Harmer grew up near the Niagara Escarpment in southern Ontario, and learning of the threat of development there, she began to raise awareness about the situation. The song "Escarpment Blues" was written to present Harmer's concern over its future.

The album was nominated for the 2006 Polaris Music Prize, a jury-selected $20,000 cash prize for the Canadian album of the year. In February 2007, Harmer received three Juno Award nominations at the Juno Awards of 2007. I'm a Mountain was nominated for Best Adult Alternative Album and her DVD Escarpment Blues for Best Music DVD. Harmer herself was nominated for Songwriter of the Year for her work on "I Am Aglow", "Oleander" and "Escarpment Blues".
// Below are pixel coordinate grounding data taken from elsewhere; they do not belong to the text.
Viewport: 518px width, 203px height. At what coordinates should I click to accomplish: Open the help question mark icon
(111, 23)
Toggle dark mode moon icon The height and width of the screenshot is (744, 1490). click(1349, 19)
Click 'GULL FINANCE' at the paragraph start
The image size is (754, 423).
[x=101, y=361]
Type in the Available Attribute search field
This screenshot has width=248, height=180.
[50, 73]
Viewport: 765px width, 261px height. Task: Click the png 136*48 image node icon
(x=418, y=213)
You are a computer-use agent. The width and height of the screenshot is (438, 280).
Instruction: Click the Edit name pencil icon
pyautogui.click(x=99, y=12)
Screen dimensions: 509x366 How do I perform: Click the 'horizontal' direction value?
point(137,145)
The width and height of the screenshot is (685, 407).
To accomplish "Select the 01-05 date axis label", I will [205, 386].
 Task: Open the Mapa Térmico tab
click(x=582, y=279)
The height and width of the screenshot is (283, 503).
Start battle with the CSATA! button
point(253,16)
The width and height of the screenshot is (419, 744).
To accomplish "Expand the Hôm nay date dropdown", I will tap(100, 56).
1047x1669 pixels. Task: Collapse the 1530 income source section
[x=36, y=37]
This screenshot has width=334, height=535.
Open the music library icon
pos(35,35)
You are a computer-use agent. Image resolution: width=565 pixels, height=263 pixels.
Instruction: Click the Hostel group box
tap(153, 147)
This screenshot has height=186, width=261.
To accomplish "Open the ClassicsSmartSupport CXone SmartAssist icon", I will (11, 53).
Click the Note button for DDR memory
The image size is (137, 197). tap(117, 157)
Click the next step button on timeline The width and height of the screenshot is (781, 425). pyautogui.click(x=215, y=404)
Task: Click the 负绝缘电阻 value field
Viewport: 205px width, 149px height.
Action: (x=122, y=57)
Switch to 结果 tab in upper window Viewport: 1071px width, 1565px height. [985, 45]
It would be five years before Harmer's next release.

==Reception==

Music critic Marisa Brown, writing for Allmusic noted the traditional tone of I'm a Mountain and wrote: "The musicianship on the entire album is fantastic, especially the guitar, which ranges in style from Lynyrd Skynyrd-type riffs to bluegrass fingerpicking with a classical bent. Harmer's lyrics also show this versatility." She also writes "Harmer occasionally falls victim to the folksinger's greatest vice, the overextended metaphor, but for the most part her lyrics are direct and personal without being too sentimental, and her melodies are tuneful and catchy but not too predictable... it is Harmer's voice that her fans want to listen to, and I'm a Mountain delivers that perfectly."

Billboard magazine's review singled out several songs, writing "Harmer's ongoing personal discovery has been a joy through these past few years, and with this latest turn is no different."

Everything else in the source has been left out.